---- Vorliegender Text
Pro Bahn unterstützte im Spätsommer einen Aufruf, dessen zentrale Forderung darin bestand, dass Bahnhöfe und Streckennetz aus dem Konzern herausgelöst werden sollten – um nicht mehr gewinnorientiert funktionieren zu müssen.

Indirekt ist das passiert: Im Koalitionsvertrag ist ja festgelegt, dass die Infrastruktur, zu der Bahnhöfe und das Netz gehören, in Zukunft nicht mehr gewinnorientiert arbeiten soll. Nehmen wir zwei Beispiele: Wenn Sie ein neues Gewerbegebiet bauen, funktioniert das nur, wenn Sie eine Straße hinbauen. Da sagt keiner: Wir bauen die Straße nur, wenn da jeden Tag 200 Lastwagen drüberfahren. Das gehört einfach dazu. Wenn Sie aber einen Schienenanschluss da hinlegen wollen, wird bislang genau gerechnet: Lohnt der sich, wie viele Wagen fahren da? Das sind sehr unterschiedliche Betrachtungsweisen. Im Personenverkehr ist es dasselbe. In meiner Heimatstadt Hamburg gibt es ein sehr berühmtes Beispiel: die Elbphilharmonie. Gleichzeitig mit der Philharmonie wurde dort eine U-Bahn-Strecke gebaut, die natürlich keine Haltestelle an der „Elphi“ bekommen hat, weil der Nutzen-Kosten-Faktor der U-Bahn unter 1 gerutscht wäre. Nach dem Kosten-Nutzen-Faktor der Elbphilharmonie hat nie jemand gefragt. Auch nicht bei der Tiefgarage. Aber natürlich gehört da ein U-Bahnhof hin. Ein anderes Beispiel: Wenn ich sage, dass die Leute von Berlin auf die Insel Usedom vermehrt mit der Bahn fahren sollen, dann muss das als Argument ausreichen, um die alte Strecke mit der Brücke über die Peene wieder aufzubauen. Die wurde 1945 zerstört. Seitdem muss man einen riesigen Umweg nehmen. Da haben wir unterschiedliche Maßstäbe, und die müssen weg.
--------
Zu erledigen ::
1. Beantworte anhand des Textes zur Bahninfrastruktur kurz diese Fragen:
(a) Was sollte laut dem Aufruf, den Pro Bahn im Spätsommer unterstützte, aus dem Konzern herausgelöst werden?
(b) Warum bekam die neue U-Bahn-Strecke in Hamburg keine Haltestelle an der „Elphi“?
(c) In welchem Jahr wurde die alte Strecke mit der Brücke über die Peene zerstört?
2. Knüpfe an den letzten Satz des Textes zur Bahninfrastruktur an und schreibe ihn weiter.
Die Daten haben keinen Bezug zum Text zur Bahninfrastruktur.
---- Daten
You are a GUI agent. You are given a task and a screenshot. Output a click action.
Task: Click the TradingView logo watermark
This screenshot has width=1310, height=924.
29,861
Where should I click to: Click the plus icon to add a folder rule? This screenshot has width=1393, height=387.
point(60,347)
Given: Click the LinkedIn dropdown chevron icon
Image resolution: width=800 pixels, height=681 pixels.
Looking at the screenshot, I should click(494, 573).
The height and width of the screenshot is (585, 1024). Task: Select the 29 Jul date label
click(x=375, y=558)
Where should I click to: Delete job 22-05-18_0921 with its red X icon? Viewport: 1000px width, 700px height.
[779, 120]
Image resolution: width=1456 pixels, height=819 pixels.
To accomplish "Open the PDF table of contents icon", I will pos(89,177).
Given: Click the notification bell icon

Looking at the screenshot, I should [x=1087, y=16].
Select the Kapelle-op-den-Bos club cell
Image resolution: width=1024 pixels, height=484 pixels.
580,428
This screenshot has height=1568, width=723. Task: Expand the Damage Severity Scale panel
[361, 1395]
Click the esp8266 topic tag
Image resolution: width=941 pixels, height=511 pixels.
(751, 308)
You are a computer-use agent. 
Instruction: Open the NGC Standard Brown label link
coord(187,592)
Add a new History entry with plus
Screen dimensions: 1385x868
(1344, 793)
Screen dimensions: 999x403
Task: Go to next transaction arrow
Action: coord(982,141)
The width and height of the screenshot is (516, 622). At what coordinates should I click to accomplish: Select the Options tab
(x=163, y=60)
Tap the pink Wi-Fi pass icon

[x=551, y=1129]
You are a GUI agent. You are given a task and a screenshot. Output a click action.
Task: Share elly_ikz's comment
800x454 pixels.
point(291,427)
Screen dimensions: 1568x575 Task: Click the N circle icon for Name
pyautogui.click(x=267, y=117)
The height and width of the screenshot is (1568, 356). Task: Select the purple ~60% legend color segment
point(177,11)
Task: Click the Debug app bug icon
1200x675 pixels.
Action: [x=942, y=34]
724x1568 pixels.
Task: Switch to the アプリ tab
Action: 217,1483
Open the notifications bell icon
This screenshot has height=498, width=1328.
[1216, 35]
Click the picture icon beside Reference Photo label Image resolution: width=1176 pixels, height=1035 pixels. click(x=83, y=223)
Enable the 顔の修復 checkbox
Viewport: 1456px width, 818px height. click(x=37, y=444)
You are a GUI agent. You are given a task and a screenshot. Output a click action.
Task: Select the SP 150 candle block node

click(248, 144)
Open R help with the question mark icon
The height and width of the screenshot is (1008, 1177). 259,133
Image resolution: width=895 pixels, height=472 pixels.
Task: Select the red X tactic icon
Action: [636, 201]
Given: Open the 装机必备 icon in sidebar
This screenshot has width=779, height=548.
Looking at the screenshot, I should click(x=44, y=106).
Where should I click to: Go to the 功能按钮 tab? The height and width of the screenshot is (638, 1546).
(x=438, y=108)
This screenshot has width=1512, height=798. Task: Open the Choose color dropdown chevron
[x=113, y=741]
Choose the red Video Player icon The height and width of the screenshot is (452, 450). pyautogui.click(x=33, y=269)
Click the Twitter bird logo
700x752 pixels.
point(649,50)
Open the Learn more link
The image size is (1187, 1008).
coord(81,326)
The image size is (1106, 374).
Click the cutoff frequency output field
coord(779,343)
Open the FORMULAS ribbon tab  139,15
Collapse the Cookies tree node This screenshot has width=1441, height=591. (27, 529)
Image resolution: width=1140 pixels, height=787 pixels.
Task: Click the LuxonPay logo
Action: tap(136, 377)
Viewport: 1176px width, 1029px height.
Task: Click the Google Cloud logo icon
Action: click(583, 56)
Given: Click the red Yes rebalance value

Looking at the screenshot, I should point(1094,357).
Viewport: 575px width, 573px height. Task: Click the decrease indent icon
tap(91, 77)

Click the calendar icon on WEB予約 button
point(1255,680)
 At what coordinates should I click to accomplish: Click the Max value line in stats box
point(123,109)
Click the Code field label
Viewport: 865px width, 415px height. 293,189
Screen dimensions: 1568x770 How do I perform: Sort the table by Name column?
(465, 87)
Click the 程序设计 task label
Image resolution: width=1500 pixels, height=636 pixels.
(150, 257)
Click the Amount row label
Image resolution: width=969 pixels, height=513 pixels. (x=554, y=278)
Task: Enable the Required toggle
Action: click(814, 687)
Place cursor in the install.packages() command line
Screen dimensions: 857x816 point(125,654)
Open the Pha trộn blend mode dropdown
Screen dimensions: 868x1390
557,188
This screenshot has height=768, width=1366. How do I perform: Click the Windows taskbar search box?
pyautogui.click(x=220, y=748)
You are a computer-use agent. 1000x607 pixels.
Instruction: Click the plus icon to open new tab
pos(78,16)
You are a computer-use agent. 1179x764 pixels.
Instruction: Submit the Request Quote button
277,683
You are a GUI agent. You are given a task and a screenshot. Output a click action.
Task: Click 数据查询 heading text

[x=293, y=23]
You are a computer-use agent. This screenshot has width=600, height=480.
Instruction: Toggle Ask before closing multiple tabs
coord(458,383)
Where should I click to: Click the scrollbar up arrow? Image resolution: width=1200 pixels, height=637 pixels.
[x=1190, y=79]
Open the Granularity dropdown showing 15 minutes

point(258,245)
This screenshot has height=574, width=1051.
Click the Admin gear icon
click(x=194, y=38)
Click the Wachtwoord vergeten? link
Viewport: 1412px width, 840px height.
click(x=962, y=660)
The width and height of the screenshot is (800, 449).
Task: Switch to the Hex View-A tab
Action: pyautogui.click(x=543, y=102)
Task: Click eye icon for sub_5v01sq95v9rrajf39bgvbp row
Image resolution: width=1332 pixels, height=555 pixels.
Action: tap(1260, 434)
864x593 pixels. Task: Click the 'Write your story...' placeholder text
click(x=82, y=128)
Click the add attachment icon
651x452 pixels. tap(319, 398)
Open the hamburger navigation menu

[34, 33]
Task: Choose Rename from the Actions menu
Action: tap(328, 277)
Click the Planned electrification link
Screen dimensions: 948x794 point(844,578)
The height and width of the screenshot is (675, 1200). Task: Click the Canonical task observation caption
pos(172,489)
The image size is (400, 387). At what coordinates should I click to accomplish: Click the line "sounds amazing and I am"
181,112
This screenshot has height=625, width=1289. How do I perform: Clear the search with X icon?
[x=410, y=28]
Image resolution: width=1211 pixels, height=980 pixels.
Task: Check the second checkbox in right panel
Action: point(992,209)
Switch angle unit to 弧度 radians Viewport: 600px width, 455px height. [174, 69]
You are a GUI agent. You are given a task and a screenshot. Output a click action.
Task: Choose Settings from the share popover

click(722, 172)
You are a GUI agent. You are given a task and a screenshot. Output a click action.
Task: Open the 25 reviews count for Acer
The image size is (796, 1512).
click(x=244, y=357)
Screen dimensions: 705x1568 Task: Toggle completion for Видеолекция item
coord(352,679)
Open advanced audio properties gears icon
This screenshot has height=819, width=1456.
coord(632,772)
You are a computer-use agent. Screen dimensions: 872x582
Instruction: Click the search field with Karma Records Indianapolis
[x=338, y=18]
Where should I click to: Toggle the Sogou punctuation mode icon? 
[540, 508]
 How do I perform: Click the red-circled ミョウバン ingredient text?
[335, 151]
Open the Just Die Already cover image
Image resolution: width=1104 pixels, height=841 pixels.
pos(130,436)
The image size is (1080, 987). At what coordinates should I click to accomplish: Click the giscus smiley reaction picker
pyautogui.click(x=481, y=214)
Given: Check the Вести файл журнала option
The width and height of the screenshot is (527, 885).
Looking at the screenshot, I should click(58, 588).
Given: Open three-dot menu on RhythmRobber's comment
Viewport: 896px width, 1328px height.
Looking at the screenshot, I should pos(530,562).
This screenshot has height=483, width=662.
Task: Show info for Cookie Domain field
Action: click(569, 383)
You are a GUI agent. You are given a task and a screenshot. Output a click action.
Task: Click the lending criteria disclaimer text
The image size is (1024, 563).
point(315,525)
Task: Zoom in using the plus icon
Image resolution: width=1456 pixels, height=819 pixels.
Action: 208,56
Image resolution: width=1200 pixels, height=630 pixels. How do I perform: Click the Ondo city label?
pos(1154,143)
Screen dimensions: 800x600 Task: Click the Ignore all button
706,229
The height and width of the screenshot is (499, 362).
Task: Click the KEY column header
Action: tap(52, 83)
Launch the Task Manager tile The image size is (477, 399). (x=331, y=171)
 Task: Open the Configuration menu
--------
Die Antworten ::
1.
(a) Die Bahnhöfe und das Streckennetz.
(b) Weil der Nutzen-Kosten-Faktor der U-Bahn sonst unter 1 gerutscht wäre.
(c) 1945.

2.
Wie stehen die Chancen, dass Reisen mit der Bahn günstiger wird? Gibt es Hoffnung?

Es gibt Hoffnung, wenn man das Netz anders betrachtet. Es ist EU-rechtlich möglich, von den Bahnverkehrsunternehmen nicht mehr die vollen Kosten für die Nutzung des Netzes zu verlangen, sondern nur noch die Grenzkosten. Dann müssen die Unternehmen weniger „Schienenmaut“ bezahlen – und das sind Einsparungen, die dann an den Kunden weitergegeben werden können.

Da nutzt die Bahn aber ihre Macht bislang noch voll aus …

Aber momentan müssen die es ja. Die politische Vorgabe ist es, das Vollkostenprinzip einzuhalten. Und das müssen sie umsetzen.

Wird es denn mehr kostengünstige Konkurrenz wie Flixtrain geben?

Beim Güterverkehr wird es sicher noch mehr Konkurrenz geben – wenn die Infrastruktur ausgebaut wird. Beim Personenverkehr wird es auf Länderebene mehr Unternehmen geben.

(Eine Durchsage unterbricht das Interview: Das WLAN im ICE funktioniert nicht.)

Im Fernverkehr hängt das von den Trassen ab. Bei der Frage, wo es Fernverkehr geben soll, ist eine ordnende Hand wichtig – die Vorgaben müssen von der Politik kommen. Grundlegend sind eben die Kapazitäten und vor allem die Vorgaben durch den Deutschlandtakt.

Herr Naumann, Sie fahren gerade mit dem Zug von Berlin nach Hamburg. Wann wird es möglich sein, so ein Gespräch wie dieses per Telefon ohne Unterbrechung zu führen?

Ich weiß nicht, ob ich das noch erleben werde.

Die Fragen stellte Moritz Gathmann.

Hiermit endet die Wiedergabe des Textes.